A legal change required a huge contract estate to be reviewed fast. We combined human and artificial intelligence to complete the task quickly and accurately - even 'teaching' the AI to work in different languages

When a European government passed a law to tackle bribery and corruption in the healthcare sector, we were called in to advise a leading player on its potential exposure. The legislation created two new criminal offences and extended the scope of criminal liabilities to cover the undue provision of benefits to all healthcare professionals.

Our client had 90,000 pages of distribution contracts that needed to be reviewed. Many had ‘evergreen’ provisions, which meant they were automatically renewed each year, and with criminal liabilities potentially attaching to all agreements concluded after the law was passed, it was vital to identify and amend as quickly as possible those that presented a risk.

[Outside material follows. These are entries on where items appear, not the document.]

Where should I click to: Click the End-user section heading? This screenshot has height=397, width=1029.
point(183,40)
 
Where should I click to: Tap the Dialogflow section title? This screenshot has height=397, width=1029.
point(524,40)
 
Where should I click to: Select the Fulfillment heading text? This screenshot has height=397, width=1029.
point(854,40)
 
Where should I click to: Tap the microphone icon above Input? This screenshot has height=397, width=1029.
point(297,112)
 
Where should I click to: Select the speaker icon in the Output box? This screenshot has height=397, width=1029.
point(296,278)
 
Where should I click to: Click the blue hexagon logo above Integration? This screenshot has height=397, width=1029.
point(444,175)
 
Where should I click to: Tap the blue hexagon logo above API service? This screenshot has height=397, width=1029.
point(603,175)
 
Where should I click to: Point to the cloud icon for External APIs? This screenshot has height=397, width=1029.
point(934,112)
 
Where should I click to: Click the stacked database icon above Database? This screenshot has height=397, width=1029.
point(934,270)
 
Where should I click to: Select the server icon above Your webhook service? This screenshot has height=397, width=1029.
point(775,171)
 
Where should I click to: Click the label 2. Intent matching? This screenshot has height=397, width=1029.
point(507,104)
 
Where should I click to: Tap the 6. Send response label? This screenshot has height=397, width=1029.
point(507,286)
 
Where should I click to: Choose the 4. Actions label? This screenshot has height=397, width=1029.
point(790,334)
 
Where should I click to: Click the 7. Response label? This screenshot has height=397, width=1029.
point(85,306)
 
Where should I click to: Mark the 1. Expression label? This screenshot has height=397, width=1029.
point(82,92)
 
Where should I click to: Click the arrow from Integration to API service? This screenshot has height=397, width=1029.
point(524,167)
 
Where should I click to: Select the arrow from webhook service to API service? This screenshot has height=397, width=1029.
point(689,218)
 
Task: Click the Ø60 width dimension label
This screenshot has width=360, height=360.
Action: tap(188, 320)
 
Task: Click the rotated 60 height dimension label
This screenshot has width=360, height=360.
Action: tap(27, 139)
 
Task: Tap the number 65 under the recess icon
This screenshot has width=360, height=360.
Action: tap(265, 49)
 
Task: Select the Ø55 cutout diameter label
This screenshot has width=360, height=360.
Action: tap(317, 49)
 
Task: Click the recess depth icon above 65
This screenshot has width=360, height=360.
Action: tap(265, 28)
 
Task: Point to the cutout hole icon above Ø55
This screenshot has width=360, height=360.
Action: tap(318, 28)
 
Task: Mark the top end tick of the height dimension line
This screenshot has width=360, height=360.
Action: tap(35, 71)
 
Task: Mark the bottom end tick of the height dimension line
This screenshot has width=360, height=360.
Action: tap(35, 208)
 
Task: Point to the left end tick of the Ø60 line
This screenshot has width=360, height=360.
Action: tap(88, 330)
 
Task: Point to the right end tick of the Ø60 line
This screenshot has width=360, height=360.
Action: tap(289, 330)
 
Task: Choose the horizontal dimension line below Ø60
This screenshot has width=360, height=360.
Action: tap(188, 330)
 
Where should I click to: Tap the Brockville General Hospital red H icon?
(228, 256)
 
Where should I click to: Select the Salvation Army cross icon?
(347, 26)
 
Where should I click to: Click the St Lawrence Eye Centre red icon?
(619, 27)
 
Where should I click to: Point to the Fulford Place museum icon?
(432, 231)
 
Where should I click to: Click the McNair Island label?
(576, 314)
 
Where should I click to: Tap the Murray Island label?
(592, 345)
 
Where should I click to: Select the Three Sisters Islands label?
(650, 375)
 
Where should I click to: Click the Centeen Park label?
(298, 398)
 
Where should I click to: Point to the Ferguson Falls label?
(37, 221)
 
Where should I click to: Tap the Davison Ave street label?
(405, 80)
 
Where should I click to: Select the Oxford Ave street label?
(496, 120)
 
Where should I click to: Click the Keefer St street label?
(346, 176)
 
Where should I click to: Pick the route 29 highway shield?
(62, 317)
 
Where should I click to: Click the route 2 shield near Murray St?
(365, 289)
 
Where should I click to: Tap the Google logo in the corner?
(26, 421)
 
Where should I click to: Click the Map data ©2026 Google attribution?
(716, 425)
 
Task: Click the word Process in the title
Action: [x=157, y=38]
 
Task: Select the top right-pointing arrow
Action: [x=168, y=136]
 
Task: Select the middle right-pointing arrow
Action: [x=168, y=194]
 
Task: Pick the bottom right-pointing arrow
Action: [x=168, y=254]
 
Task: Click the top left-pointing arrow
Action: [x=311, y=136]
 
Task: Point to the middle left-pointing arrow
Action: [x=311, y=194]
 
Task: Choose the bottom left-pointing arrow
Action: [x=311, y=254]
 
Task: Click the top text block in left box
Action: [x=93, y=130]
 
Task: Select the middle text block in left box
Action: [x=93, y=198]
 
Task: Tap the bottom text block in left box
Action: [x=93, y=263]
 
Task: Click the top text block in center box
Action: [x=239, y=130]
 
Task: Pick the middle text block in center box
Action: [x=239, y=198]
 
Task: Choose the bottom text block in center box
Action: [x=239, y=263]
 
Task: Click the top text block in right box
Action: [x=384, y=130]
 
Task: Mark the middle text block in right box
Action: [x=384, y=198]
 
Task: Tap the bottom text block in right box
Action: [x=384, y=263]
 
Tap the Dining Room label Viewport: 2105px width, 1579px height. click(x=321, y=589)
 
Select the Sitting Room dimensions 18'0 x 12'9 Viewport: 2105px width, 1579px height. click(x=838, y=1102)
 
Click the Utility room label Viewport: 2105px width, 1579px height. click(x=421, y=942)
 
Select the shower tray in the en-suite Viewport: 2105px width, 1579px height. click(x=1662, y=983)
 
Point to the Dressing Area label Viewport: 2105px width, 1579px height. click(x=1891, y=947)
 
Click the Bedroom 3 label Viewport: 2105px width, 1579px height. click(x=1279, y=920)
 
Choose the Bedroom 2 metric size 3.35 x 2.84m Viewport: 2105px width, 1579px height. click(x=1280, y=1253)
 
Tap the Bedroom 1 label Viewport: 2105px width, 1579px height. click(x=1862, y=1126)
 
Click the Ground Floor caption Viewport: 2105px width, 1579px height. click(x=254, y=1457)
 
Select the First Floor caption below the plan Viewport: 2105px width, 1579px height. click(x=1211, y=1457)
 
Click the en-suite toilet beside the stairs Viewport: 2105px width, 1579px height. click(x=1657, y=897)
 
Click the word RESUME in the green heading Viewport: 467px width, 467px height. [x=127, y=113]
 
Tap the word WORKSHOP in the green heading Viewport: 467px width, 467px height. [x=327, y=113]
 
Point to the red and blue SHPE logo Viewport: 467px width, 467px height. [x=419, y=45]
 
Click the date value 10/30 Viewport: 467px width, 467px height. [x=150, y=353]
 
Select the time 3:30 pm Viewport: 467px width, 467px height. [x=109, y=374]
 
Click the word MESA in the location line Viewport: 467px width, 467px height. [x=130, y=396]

Combining human and artificial intelligence

The sheer volume of the agreements – and the variation in the data they contained (there were multiple different formats and many contained provisions amended by hand) – would have taken too long to review manually. We chose therefore to employ an innovative combination of human and artificial intelligence.

Our lawyers reviewed the contracts to identify the relevant ‘boilerplate’ and individual provisions that might trigger a breach and then used a cutting-edge software platform to extract them into a tailor-made report for individual review by lawyers.

Teaching algorithms different languages

Over time we taught the system’s machine-learning algorithms (initially configured to work only in English) to identify the potentially risky provisions in the relevant language. We also trained the system to distinguish between 20 types of agreement, and to extract data such as the parties to each contract and its term length and start date. 

The review of the first 4,000 contracts took less than three months. We were able to categorise and prioritise the unorganised dataset very quickly, allocate contracts to reviewers and run real-time analytics to provide the client with a clear picture of its exposure. 

We have applied the same approach to teach the algorithm to work in other languages. We have also worked with the software’s developers, Kira Systems, to use the outputs from the review to deliver what is effectively a contract management system that will significantly reduce our client’s future risk. The company can now, for example, identify all agreements with potentially problematic provisions, organise and distribute them according to remediation needs and prioritise the necessary amendments.